CAMBRIDGE, Mass. - Saying he has "lived a blessed time," Sen. Edward Kennedy smiled broadly and flashed a thumbs up as he accepted an honorary degree Monday from his alma mater during a rare special convocation at Harvard University.
The 76-year-old senator walked onstage to a standing ovation and leaned lightly on a cane. He made no mention of his battle with cancer but sounded a reflective note toward the end of his eight-minute address.
"We know the future will outlast all of us, but I believe that all of us will live on in the future we make," Kennedy said. "I have lived a blessed time. Now, with you, I look forward to a new time of aspiration and high achievement for our nation and the world."

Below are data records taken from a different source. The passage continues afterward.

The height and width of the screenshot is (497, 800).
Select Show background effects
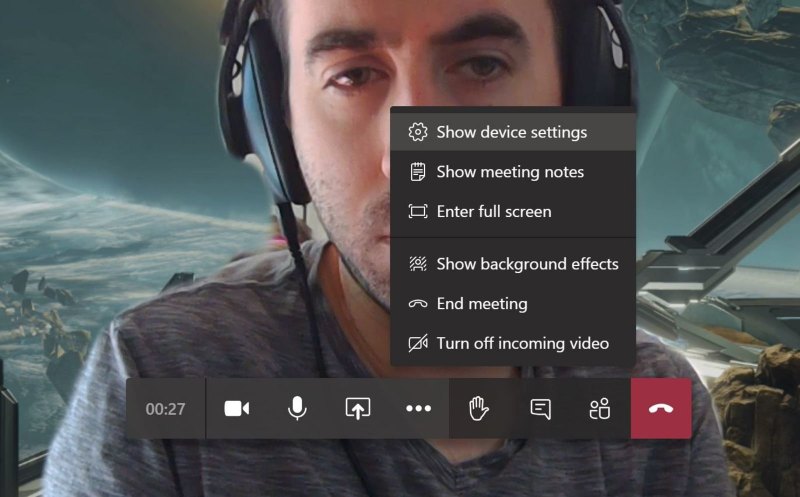513,264
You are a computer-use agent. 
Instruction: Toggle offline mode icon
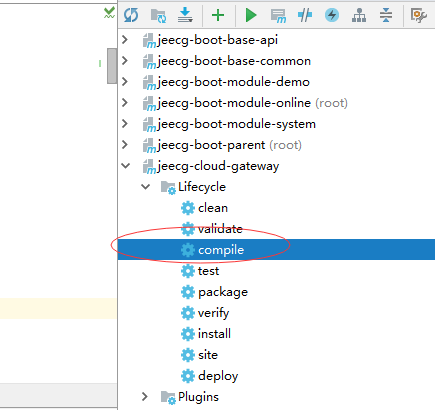coord(305,15)
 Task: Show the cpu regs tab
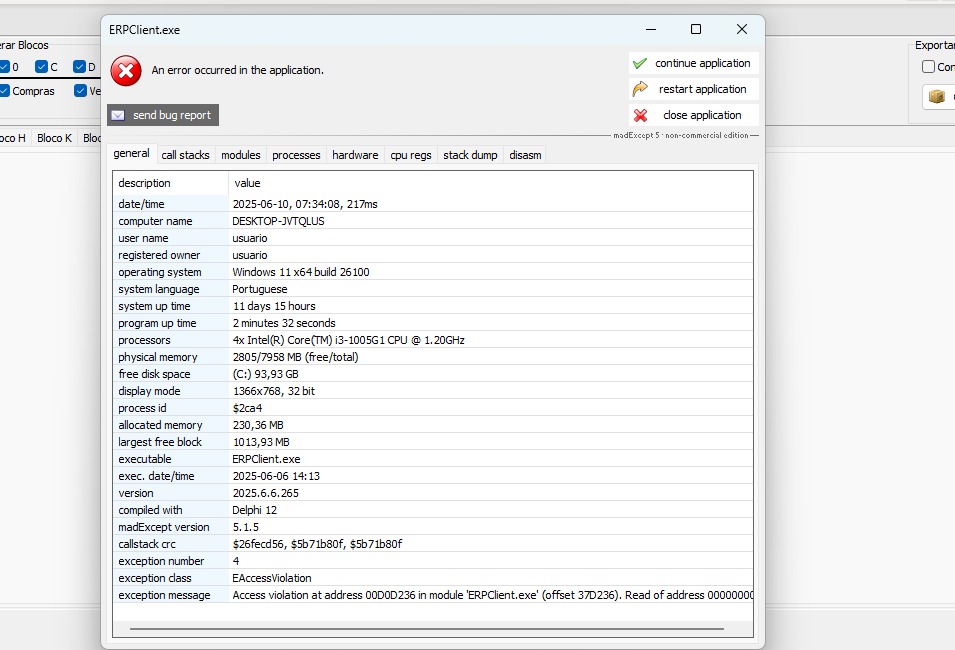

In being honored at a special convocation, Kennedy joins a select group that includes George Washington, Winston Churchill and Nelson Mandela.
Supreme Court Justice Stephen Breyer, a former Kennedy staffer, spoke at the ceremony, and Vice President-elect Joe Biden was among those in attendance. The event had been scheduled for last spring but was postponed as the senator recovered from surgery to treat a malignant brain tumor.
Kennedy devoted nearly a third of his speech to the election of Barack Obama, describing the election of the first African-American head of state as a giant step forward in U.S. history, and one that marks a new beginning for the country.
He said he was "proud to have played a small part" in the historic election. Kennedy gave Obama a key endorsement during his hard-fought Democratic primary against Sen. Hillary Rodham Clinton.
"There is no other time when I would rather receive this honor than this year — at this turning point in American history," he said.
Kennedy also defended his reputation as the "liberal lion" of the Senate, where he has served for 46 years.
He quoted his brother, former President John F. Kennedy, saying: "If by a liberal, they mean someone who looks ahead and not behind ... someone who cares about the welfare of the people — their health, their housing, their schools, their jobs, their civil rights ... then I am proud to say I am a liberal."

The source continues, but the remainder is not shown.